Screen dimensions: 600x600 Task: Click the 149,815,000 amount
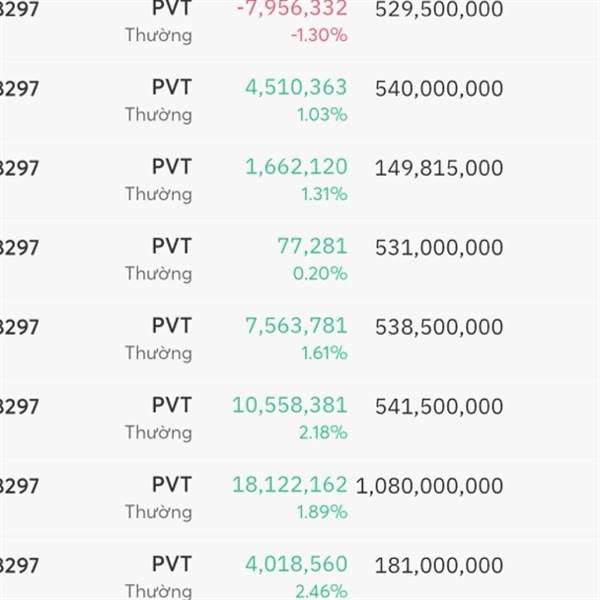[439, 168]
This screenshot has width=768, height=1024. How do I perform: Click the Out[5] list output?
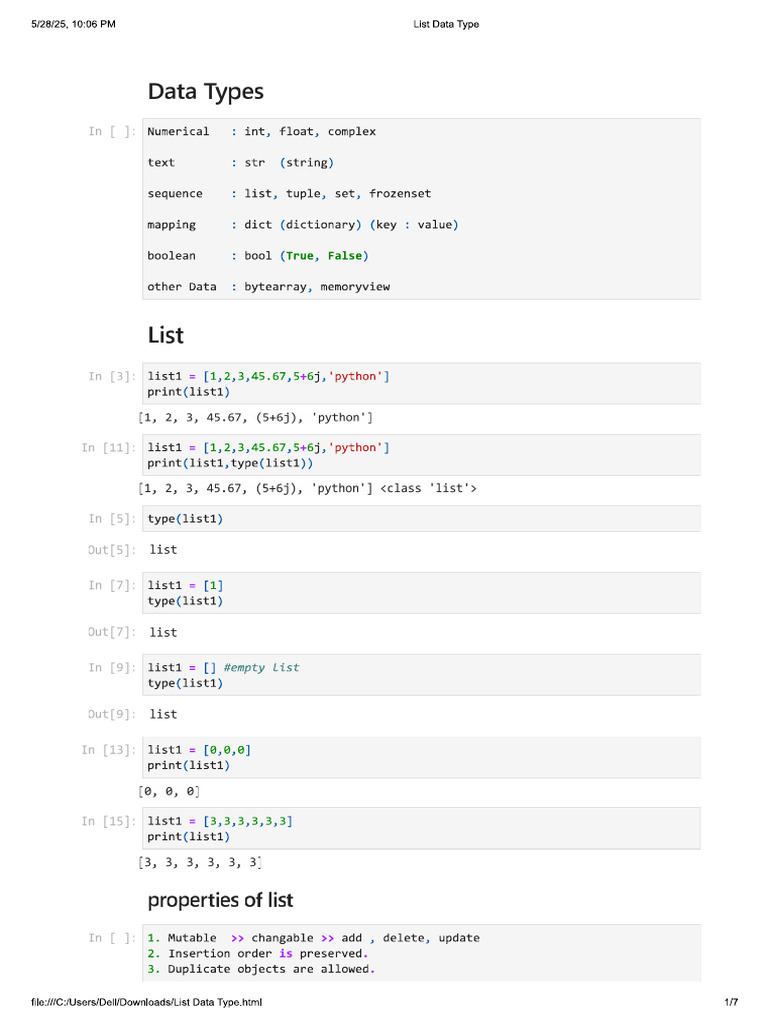coord(163,550)
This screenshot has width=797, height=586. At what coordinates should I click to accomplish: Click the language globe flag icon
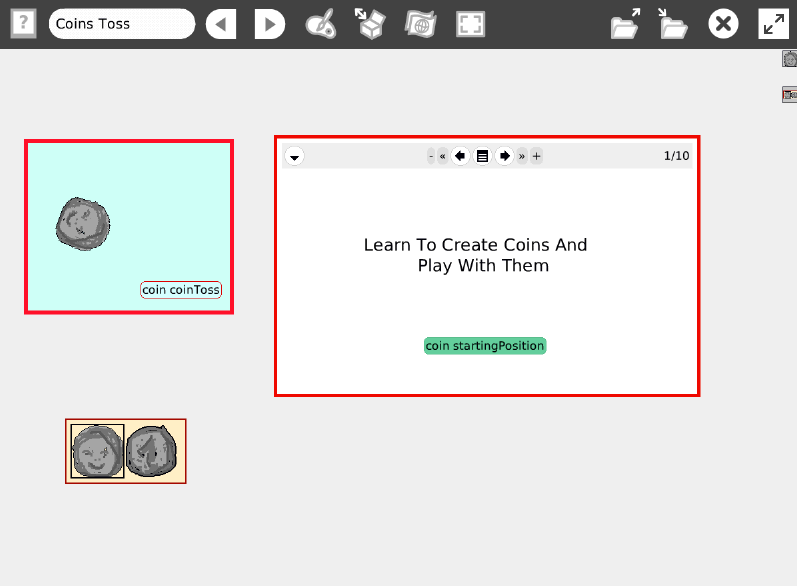(420, 24)
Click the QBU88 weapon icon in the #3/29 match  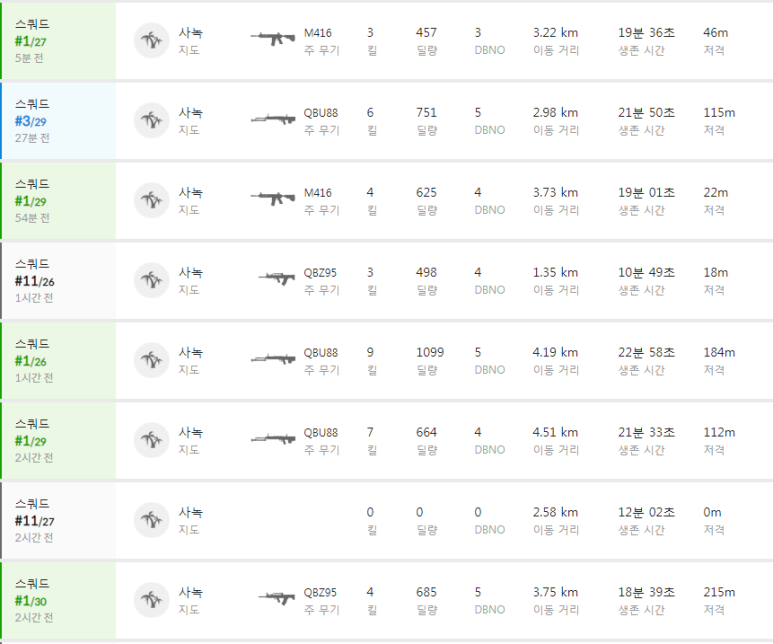pos(273,119)
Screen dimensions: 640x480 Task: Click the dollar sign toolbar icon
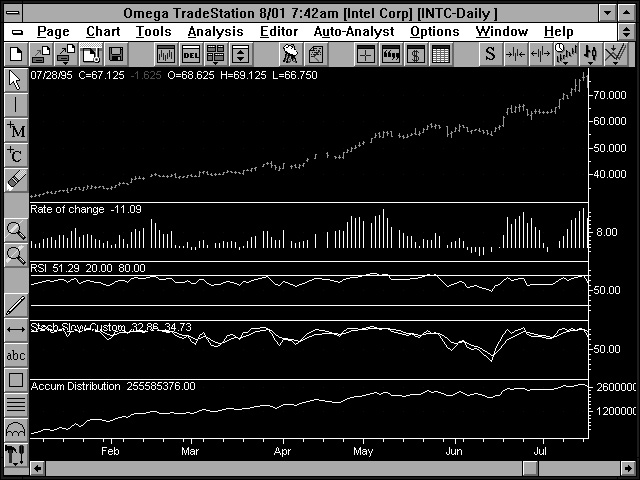pos(416,54)
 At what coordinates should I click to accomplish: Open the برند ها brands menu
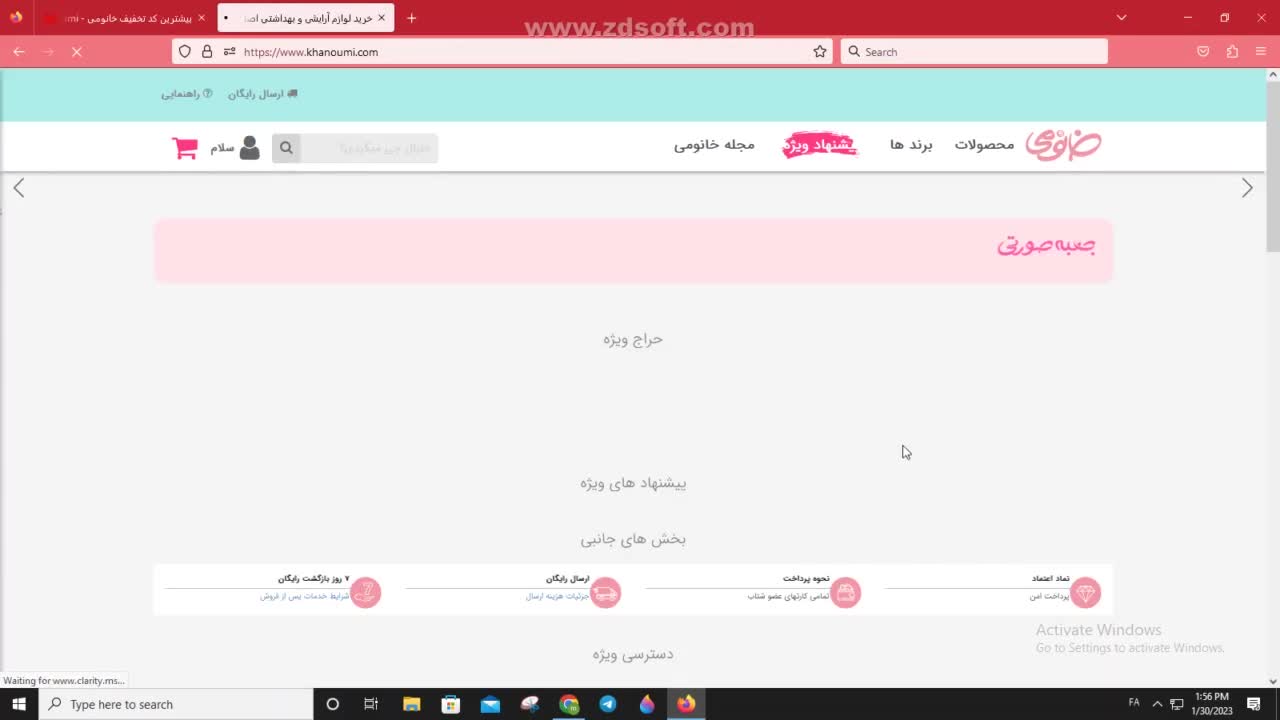911,145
════════
**EXERCISE OBJECTIVE:** Exactly the lines from the one holding "At what coordinates should I click to accomplish: Open" to the last line of the records above should be duplicated, with no pictures among them.

**RESPONSE TO THIS EXERCISE:**
 At what coordinates should I click to accomplish: Open the برند ها brands menu
911,145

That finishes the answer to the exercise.